[Opening Information given section]

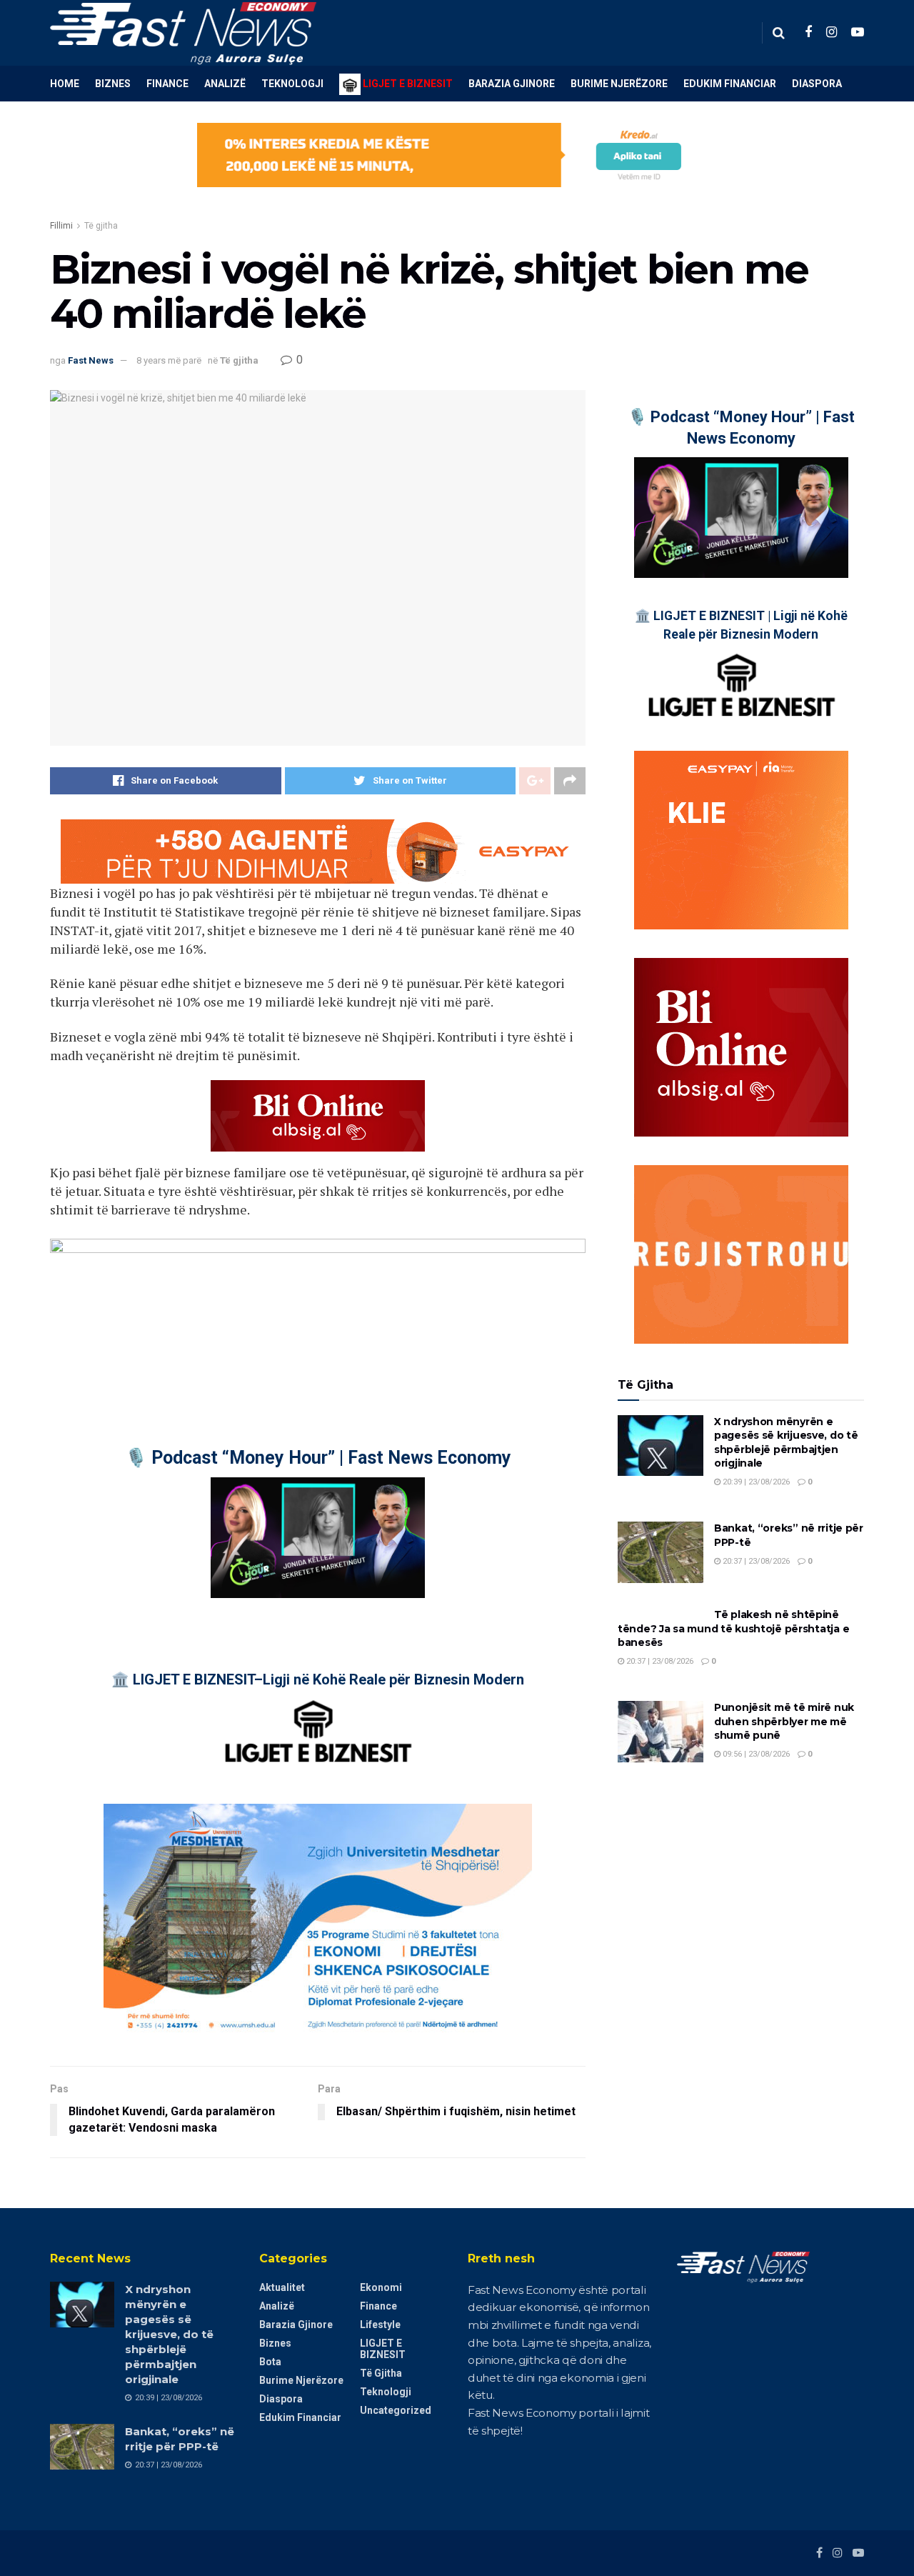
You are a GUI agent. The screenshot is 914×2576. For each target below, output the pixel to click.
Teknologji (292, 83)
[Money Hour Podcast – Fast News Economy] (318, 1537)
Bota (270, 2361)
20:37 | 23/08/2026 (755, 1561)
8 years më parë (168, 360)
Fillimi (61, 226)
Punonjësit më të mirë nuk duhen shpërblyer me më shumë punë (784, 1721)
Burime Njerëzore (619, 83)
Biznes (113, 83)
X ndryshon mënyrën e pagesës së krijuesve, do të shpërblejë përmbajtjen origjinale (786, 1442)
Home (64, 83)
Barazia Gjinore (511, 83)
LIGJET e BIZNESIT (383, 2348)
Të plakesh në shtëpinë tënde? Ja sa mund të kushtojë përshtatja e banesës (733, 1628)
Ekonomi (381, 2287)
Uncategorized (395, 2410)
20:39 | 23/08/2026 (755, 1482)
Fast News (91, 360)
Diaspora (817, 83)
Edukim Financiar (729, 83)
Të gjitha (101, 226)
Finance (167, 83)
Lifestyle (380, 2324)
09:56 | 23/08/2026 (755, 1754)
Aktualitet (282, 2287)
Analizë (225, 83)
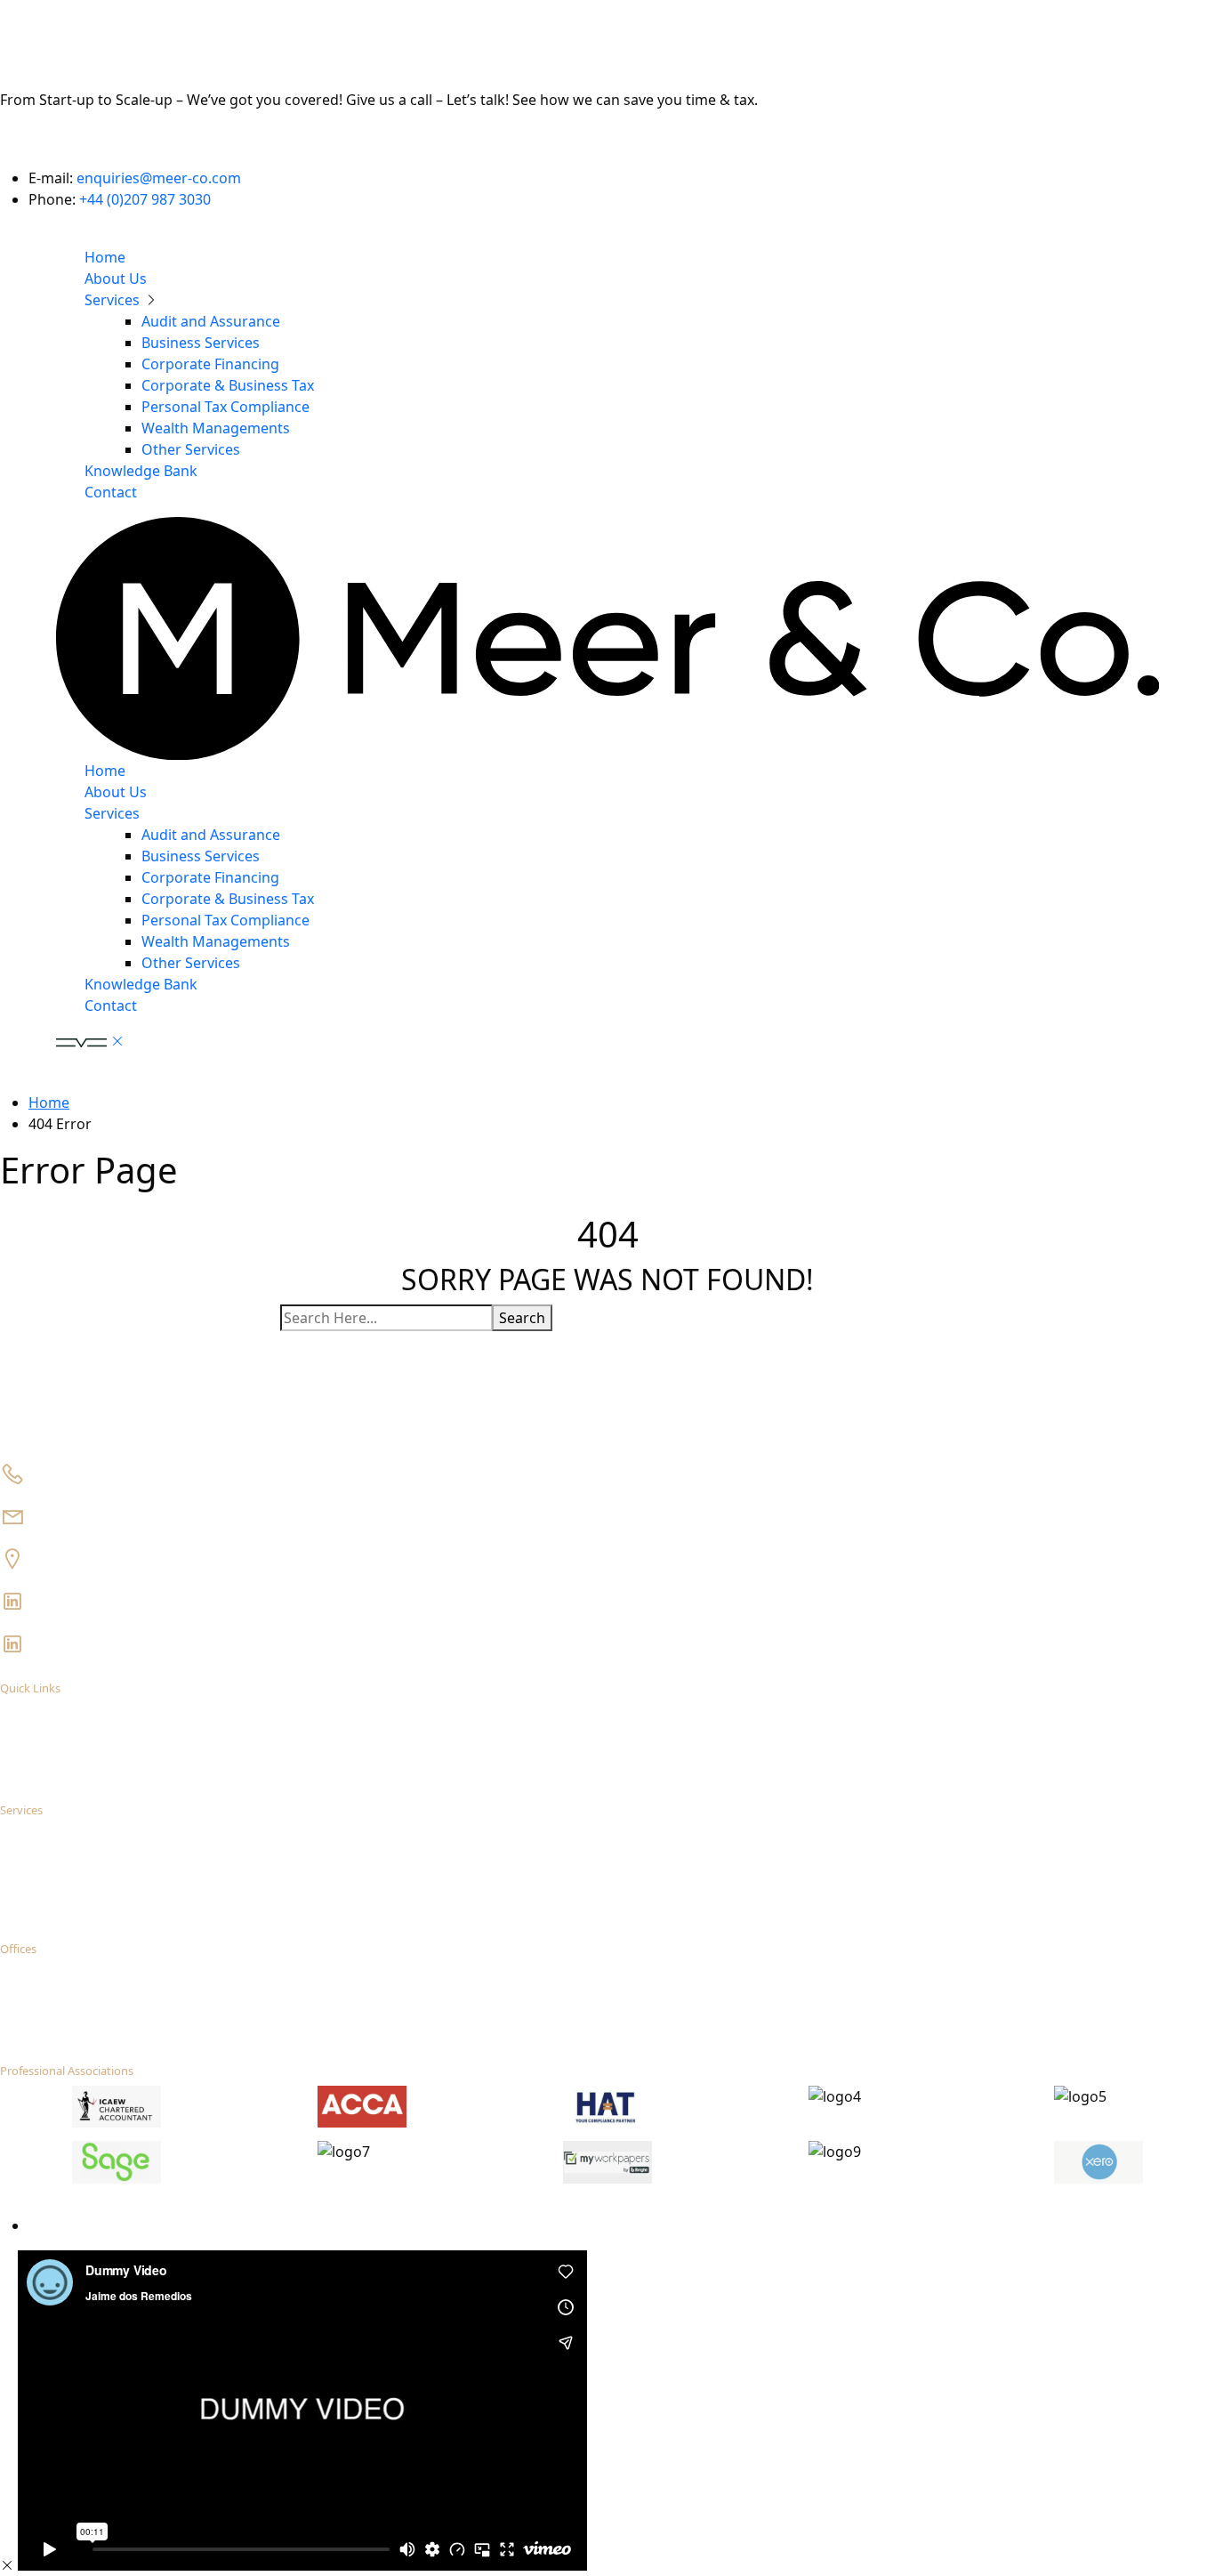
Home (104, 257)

[Closing Information given section]

## Task item:
Repeat the listing verbatim. Skip the pictures.

## Response for this exercise:
You are a GUI agent. The screenshot is 914×2576. For each target below, output the pixel to click.
Teknologji (292, 83)
[Money Hour Podcast – Fast News Economy] (318, 1537)
Bota (270, 2361)
20:37 | 23/08/2026 (755, 1561)
8 years më parë (168, 360)
Fillimi (61, 226)
Punonjësit më të mirë nuk duhen shpërblyer me më shumë punë (784, 1721)
Burime Njerëzore (619, 83)
Biznes (113, 83)
X ndryshon mënyrën e pagesës së krijuesve, do të shpërblejë përmbajtjen origjinale (786, 1442)
Home (64, 83)
Barazia Gjinore (511, 83)
LIGJET e BIZNESIT (383, 2348)
Të plakesh në shtëpinë tënde? Ja sa mund të kushtojë përshtatja e banesës (733, 1628)
Ekonomi (381, 2287)
Uncategorized (395, 2410)
20:39 | 23/08/2026 (755, 1482)
Fast News (91, 360)
Diaspora (817, 83)
Edukim Financiar (729, 83)
Të gjitha (101, 226)
Finance (167, 83)
Lifestyle (380, 2324)
09:56 | 23/08/2026 (755, 1754)
Aktualitet (282, 2287)
Analizë (225, 83)
Home (104, 257)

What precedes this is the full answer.